ISO (pronounced “eye-so”) allows you to control the camera’s light sensitivity based on a numerical system. The lower the ISO number (e.g. 200 or 400), the less sensitive the camera will be to light, so you need good, strong lighting to capture your subject well. The higher you set the ISO numbers (e.g. 1,600 and beyond) the more sensitive the camera’s sensor becomes, so you can use the camera in low light without a flash.
However, as you increase the ISO, you will have a slightly reduced quality of the image as it will get grainer.

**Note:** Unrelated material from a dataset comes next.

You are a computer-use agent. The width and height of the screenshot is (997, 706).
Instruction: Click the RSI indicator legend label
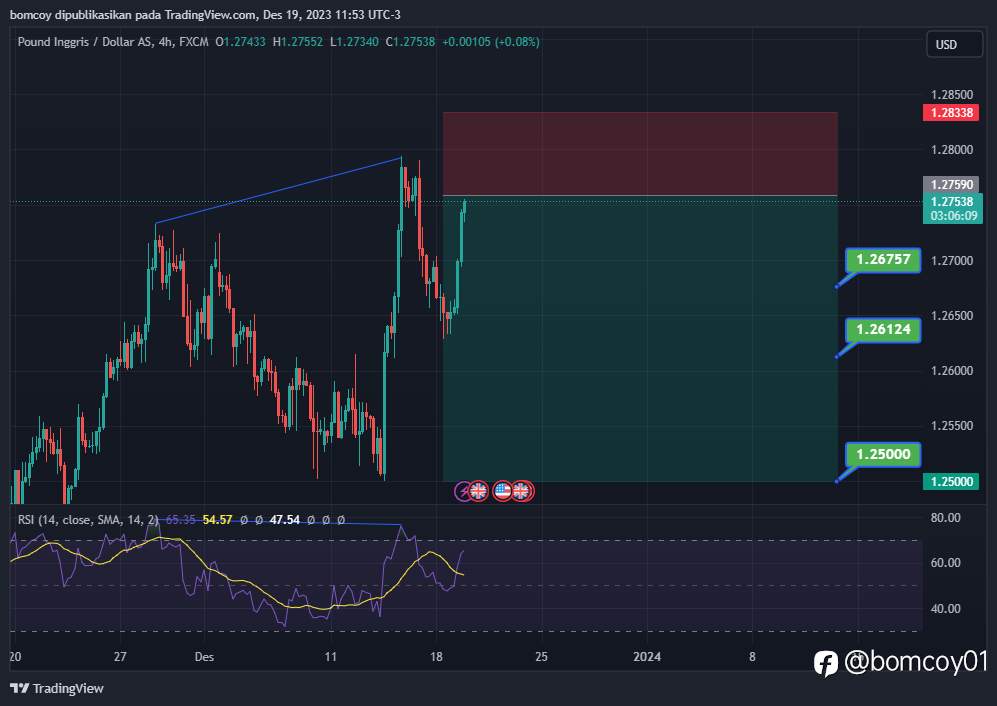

The grainy look is called ‘electronic noise’. A customer mentioned that decades ago when she was shooting film, she used to buy color negative film and slide film that was rated at speeds of 25, 64, and 50… yet her digital camera did not have an option below 200 ISO. Why?
The majority of DSLRs tend to start around 200 ISO and stop at 6,400 ISO. Each camera has a base ISO which provides the cleanest image for that camera. The ISO range available on your digital camera is called its ‘native setting’ and the engineers designed it to work at its most optimum level within those limitations. In some cameras you can select ‘Extended ISO’ mode, which opens up additional settings.
This will let you drop below 200 ISO, or extend the range to a ridiculously high ISO number such as 51,200! But extended ISO is really just a marketing gimmick. Ultra high ISO is quite impressive, but all it means is that your camera can do some software manipulation to take it beyond the normal range. And when you go beyond the ‘native settings’ you will end up with reduced quality.